Migration Strategy Skill
Migration Strategy Skill
When to Use This Skill
Use this skill when implementing migration strategy patterns in your codebase.
How to Use This Skill
- Review the patterns and examples below
- Apply the relevant patterns to your implementation
- Follow the best practices outlined in this skill
Database migration patterns for safe, zero-downtime schema changes with comprehensive rollback capabilities.
Migration Principles
Golden Rules
- Always backward compatible - Old code must work with new schema
- Deployable independently - Migrations deploy before code changes
- Reversible when possible - Include down migrations
- Tested before production - Run against production-like data
- Small and focused - One logical change per migration
Deployment Order
1. Deploy migration (expand)
2. Deploy new code
3. Verify functionality
4. Deploy cleanup migration (contract)
Zero-Downtime Patterns
Adding Columns
-- Safe: Add nullable column
ALTER TABLE users ADD COLUMN phone VARCHAR(20);
-- Safe: Add column with default (PostgreSQL 11+)

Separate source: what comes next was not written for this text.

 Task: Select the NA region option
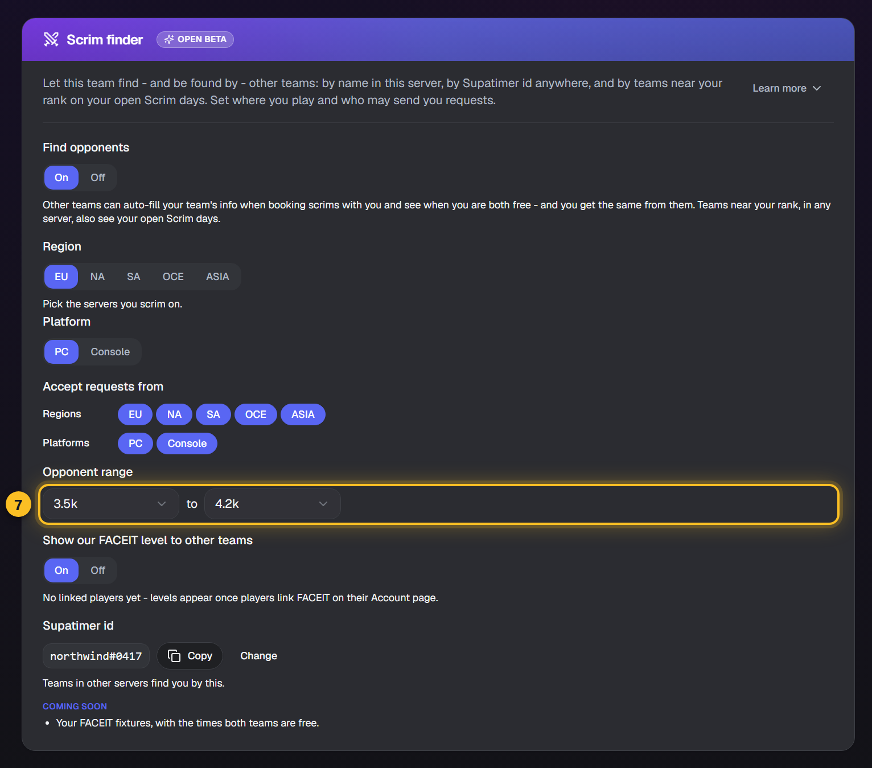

ALTER TABLE users ADD COLUMN status VARCHAR(20) DEFAULT 'active';
-- Unsafe: Adding NOT NULL without default (table lock)
-- ALTER TABLE users ADD COLUMN phone VARCHAR(20) NOT NULL; -- DON'T DO THIS
-- Safe alternative: Multi-step approach
-- Step 1: Add nullable
ALTER TABLE users ADD COLUMN phone VARCHAR(20);
-- Step 2: Backfill data
UPDATE users SET phone = 'unknown' WHERE phone IS NULL;
-- Step 3: Add constraint
ALTER TABLE users ALTER COLUMN phone SET NOT NULL;
Removing Columns
-- Step 1: Stop writing to column (code change)
-- Step 2: Deploy code that doesn't read column
-- Step 3: Drop column
ALTER TABLE users DROP COLUMN legacy_field;
Renaming Columns
-- DON'T: Direct rename causes downtime
-- ALTER TABLE users RENAME COLUMN name TO full_name;
-- DO: Multi-step approach
-- Step 1: Add new column
ALTER TABLE users ADD COLUMN full_name VARCHAR(255);
-- Step 2: Backfill and sync (trigger or application)
UPDATE users SET full_name = name WHERE full_name IS NULL;
CREATE OR REPLACE FUNCTION sync_name_columns()
RETURNS TRIGGER AS $$
BEGIN
IF TG_OP = 'INSERT' OR TG_OP = 'UPDATE' THEN
IF NEW.full_name IS NULL THEN
NEW.full_name := NEW.name;
END IF;
IF NEW.name IS NULL THEN
NEW.name := NEW.full_name;
END IF;
END IF;
RETURN NEW;
END;
$$ LANGUAGE plpgsql;
CREATE TRIGGER sync_names
BEFORE INSERT OR UPDATE ON users
FOR EACH ROW EXECUTE FUNCTION sync_name_columns();
-- Step 3: Update code to use new column
-- Step 4: Drop trigger and old column
DROP TRIGGER sync_names ON users;
ALTER TABLE users DROP COLUMN name;
Changing Column Types
-- Safe: Widening (VARCHAR(50) to VARCHAR(100))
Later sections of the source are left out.